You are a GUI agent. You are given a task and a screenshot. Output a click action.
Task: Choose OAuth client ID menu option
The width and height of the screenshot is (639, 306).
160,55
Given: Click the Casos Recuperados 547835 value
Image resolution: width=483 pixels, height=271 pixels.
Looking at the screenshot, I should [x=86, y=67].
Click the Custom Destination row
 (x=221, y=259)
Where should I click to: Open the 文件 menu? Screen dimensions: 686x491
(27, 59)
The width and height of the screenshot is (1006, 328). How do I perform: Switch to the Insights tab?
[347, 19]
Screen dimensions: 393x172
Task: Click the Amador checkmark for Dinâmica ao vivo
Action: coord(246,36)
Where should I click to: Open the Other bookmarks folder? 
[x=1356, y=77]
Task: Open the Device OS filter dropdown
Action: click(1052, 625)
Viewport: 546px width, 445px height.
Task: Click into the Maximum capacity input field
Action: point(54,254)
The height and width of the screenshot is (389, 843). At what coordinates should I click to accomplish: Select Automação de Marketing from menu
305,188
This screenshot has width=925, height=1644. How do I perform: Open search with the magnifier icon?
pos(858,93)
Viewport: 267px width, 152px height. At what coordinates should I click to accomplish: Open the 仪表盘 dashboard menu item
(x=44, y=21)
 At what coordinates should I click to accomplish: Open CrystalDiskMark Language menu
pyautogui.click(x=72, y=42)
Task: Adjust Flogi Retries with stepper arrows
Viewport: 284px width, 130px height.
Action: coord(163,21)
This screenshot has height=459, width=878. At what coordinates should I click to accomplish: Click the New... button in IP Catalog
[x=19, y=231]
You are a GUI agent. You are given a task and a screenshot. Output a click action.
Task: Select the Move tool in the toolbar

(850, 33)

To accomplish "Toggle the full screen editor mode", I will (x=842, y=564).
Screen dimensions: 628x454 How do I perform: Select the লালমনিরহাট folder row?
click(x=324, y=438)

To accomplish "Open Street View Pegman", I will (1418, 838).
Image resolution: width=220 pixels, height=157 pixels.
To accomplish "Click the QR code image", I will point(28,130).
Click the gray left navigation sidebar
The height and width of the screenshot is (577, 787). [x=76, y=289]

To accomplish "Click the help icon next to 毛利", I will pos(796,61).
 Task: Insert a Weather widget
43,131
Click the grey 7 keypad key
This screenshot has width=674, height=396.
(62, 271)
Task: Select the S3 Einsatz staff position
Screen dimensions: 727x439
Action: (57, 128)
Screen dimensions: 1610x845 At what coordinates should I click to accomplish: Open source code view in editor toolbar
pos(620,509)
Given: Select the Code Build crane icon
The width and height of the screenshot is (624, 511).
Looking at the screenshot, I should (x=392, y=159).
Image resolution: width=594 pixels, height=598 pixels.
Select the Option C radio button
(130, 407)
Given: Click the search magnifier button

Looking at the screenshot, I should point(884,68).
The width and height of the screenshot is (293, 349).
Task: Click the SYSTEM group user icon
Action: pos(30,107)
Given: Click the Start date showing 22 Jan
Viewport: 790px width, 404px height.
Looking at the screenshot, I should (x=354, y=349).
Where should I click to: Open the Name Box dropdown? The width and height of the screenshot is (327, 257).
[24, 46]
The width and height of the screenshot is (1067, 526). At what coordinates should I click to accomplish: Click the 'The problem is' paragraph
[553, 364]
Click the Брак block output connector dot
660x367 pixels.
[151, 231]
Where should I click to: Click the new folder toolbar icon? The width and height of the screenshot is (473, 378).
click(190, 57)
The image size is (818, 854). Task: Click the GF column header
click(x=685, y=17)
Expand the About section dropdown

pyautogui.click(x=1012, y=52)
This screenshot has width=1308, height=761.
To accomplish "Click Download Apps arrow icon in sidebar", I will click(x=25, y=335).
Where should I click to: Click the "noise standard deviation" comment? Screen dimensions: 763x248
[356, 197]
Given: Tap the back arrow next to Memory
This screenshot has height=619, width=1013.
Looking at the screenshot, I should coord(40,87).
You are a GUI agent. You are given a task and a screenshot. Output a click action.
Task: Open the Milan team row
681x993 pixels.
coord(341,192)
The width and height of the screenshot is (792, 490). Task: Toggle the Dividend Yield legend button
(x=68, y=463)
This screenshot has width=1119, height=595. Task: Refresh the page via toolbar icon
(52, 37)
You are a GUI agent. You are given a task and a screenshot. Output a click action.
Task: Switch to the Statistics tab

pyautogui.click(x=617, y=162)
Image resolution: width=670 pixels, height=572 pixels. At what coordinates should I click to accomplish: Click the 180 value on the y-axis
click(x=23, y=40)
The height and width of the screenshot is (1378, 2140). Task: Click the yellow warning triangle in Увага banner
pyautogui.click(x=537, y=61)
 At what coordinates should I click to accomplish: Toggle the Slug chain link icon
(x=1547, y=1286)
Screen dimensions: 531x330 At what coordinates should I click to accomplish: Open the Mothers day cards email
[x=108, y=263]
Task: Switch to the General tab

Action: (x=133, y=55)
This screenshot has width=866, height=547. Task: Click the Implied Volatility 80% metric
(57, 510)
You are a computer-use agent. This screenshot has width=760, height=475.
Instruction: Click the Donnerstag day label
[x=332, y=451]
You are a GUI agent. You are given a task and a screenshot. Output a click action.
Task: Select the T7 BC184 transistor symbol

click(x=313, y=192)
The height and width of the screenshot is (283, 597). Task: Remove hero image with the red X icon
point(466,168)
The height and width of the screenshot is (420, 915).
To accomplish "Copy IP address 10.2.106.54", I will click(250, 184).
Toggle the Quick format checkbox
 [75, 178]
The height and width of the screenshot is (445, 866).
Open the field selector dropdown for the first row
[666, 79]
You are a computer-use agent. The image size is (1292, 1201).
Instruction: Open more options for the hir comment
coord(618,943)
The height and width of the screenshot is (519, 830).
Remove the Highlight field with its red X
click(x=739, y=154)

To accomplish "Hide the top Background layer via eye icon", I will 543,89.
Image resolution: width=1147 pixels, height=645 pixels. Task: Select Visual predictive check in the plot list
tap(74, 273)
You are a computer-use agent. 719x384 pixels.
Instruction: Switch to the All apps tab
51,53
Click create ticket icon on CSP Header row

- OBJECTIVE
Rewrite every line of the listing above as a numbered list, omitting the blank lines.

- ANSWER TO THE TASK
1. You are a GUI agent. You are given a task and a screenshot. Output a click action.
2. Task: Choose OAuth client ID menu option
3. The width and height of the screenshot is (639, 306).
4. 160,55
5. Given: Click the Casos Recuperados 547835 value
6. Image resolution: width=483 pixels, height=271 pixels.
7. Looking at the screenshot, I should [x=86, y=67].
8. Click the Custom Destination row
9.  (x=221, y=259)
10. Where should I click to: Open the 文件 menu? Screen dimensions: 686x491
11. (27, 59)
12. The width and height of the screenshot is (1006, 328). How do I perform: Switch to the Insights tab?
13. [347, 19]
14. Screen dimensions: 393x172
15. Task: Click the Amador checkmark for Dinâmica ao vivo
16. Action: coord(246,36)
17. Where should I click to: Open the Other bookmarks folder? 
18. [x=1356, y=77]
19. Task: Open the Device OS filter dropdown
20. Action: click(1052, 625)
21. Viewport: 546px width, 445px height.
22. Task: Click into the Maximum capacity input field
23. Action: point(54,254)
24. The height and width of the screenshot is (389, 843). At what coordinates should I click to accomplish: Select Automação de Marketing from menu
25. 305,188
26. This screenshot has width=925, height=1644. How do I perform: Open search with the magnifier icon?
27. pos(858,93)
28. Viewport: 267px width, 152px height. At what coordinates should I click to accomplish: Open the 仪表盘 dashboard menu item
29. (x=44, y=21)
30.  At what coordinates should I click to accomplish: Open CrystalDiskMark Language menu
31. pyautogui.click(x=72, y=42)
32. Task: Adjust Flogi Retries with stepper arrows
33. Viewport: 284px width, 130px height.
34. Action: coord(163,21)
35. This screenshot has height=459, width=878. At what coordinates should I click to accomplish: Click the New... button in IP Catalog
36. [x=19, y=231]
37. You are a GUI agent. You are given a task and a screenshot. Output a click action.
38. Task: Select the Move tool in the toolbar
39. (850, 33)
40. To accomplish "Toggle the full screen editor mode", I will (x=842, y=564).
41. Screen dimensions: 628x454 How do I perform: Select the লালমনিরহাট folder row?
42. click(x=324, y=438)
43. To accomplish "Open Street View Pegman", I will (1418, 838).
44. Image resolution: width=220 pixels, height=157 pixels.
45. To accomplish "Click the QR code image", I will point(28,130).
46. Click the gray left navigation sidebar
47. The height and width of the screenshot is (577, 787). [x=76, y=289]
48. To accomplish "Click the help icon next to 毛利", I will pos(796,61).
49.  Task: Insert a Weather widget
50. 43,131
51. Click the grey 7 keypad key
52. This screenshot has width=674, height=396.
53. (62, 271)
54. Task: Select the S3 Einsatz staff position
55. Screen dimensions: 727x439
56. Action: (57, 128)
57. Screen dimensions: 1610x845 At what coordinates should I click to accomplish: Open source code view in editor toolbar
58. pos(620,509)
59. Given: Select the Code Build crane icon
60. The width and height of the screenshot is (624, 511).
61. Looking at the screenshot, I should (x=392, y=159).
62. Image resolution: width=594 pixels, height=598 pixels.
63. Select the Option C radio button
64. (130, 407)
65. Given: Click the search magnifier button
66. Looking at the screenshot, I should point(884,68).
67. The width and height of the screenshot is (293, 349).
68. Task: Click the SYSTEM group user icon
69. Action: pos(30,107)
70. Given: Click the Start date showing 22 Jan
71. Viewport: 790px width, 404px height.
72. Looking at the screenshot, I should (x=354, y=349).
73. Where should I click to: Open the Name Box dropdown? The width and height of the screenshot is (327, 257).
74. [24, 46]
75. The width and height of the screenshot is (1067, 526). At what coordinates should I click to accomplish: Click the 'The problem is' paragraph
76. [553, 364]
77. Click the Брак block output connector dot
78. 660x367 pixels.
79. [151, 231]
80. Where should I click to: Click the new folder toolbar icon? The width and height of the screenshot is (473, 378).
81. click(190, 57)
82. The image size is (818, 854). Task: Click the GF column header
83. click(x=685, y=17)
84. Expand the About section dropdown
85. pyautogui.click(x=1012, y=52)
86. This screenshot has width=1308, height=761.
87. To accomplish "Click Download Apps arrow icon in sidebar", I will click(x=25, y=335).
88. Where should I click to: Click the "noise standard deviation" comment? Screen dimensions: 763x248
89. [356, 197]
90. Given: Tap the back arrow next to Memory
91. This screenshot has height=619, width=1013.
92. Looking at the screenshot, I should coord(40,87).
93. You are a GUI agent. You are given a task and a screenshot. Output a click action.
94. Task: Open the Milan team row
95. 681x993 pixels.
96. coord(341,192)
97. The width and height of the screenshot is (792, 490). Task: Toggle the Dividend Yield legend button
98. (x=68, y=463)
99. This screenshot has width=1119, height=595. Task: Refresh the page via toolbar icon
100. (52, 37)
101. You are a GUI agent. You are given a task and a screenshot. Output a click action.
102. Task: Switch to the Statistics tab
103. pyautogui.click(x=617, y=162)
104. Image resolution: width=670 pixels, height=572 pixels. At what coordinates should I click to accomplish: Click the 180 value on the y-axis
105. click(x=23, y=40)
106. The height and width of the screenshot is (1378, 2140). Task: Click the yellow warning triangle in Увага banner
107. pyautogui.click(x=537, y=61)
108.  At what coordinates should I click to accomplish: Toggle the Slug chain link icon
109. (x=1547, y=1286)
110. Screen dimensions: 531x330 At what coordinates should I click to accomplish: Open the Mothers day cards email
111. [x=108, y=263]
112. Task: Switch to the General tab
113. Action: (x=133, y=55)
114. This screenshot has width=866, height=547. Task: Click the Implied Volatility 80% metric
115. (57, 510)
116. You are a computer-use agent. This screenshot has width=760, height=475.
117. Instruction: Click the Donnerstag day label
118. [x=332, y=451]
119. You are a GUI agent. You are given a task and a screenshot. Output a click action.
120. Task: Select the T7 BC184 transistor symbol
121. click(x=313, y=192)
122. The height and width of the screenshot is (283, 597). Task: Remove hero image with the red X icon
123. point(466,168)
124. The height and width of the screenshot is (420, 915).
125. To accomplish "Copy IP address 10.2.106.54", I will click(250, 184).
126. Toggle the Quick format checkbox
127.  [75, 178]
128. The height and width of the screenshot is (445, 866).
129. Open the field selector dropdown for the first row
130. [666, 79]
131. You are a computer-use agent. The image size is (1292, 1201).
132. Instruction: Open more options for the hir comment
133. coord(618,943)
134. The height and width of the screenshot is (519, 830).
135. Remove the Highlight field with its red X
136. click(x=739, y=154)
137. To accomplish "Hide the top Background layer via eye icon", I will 543,89.
138. Image resolution: width=1147 pixels, height=645 pixels. Task: Select Visual predictive check in the plot list
139. tap(74, 273)
140. You are a computer-use agent. 719x384 pixels.
141. Instruction: Switch to the All apps tab
142. 51,53
143. Click create ticket icon on CSP Header row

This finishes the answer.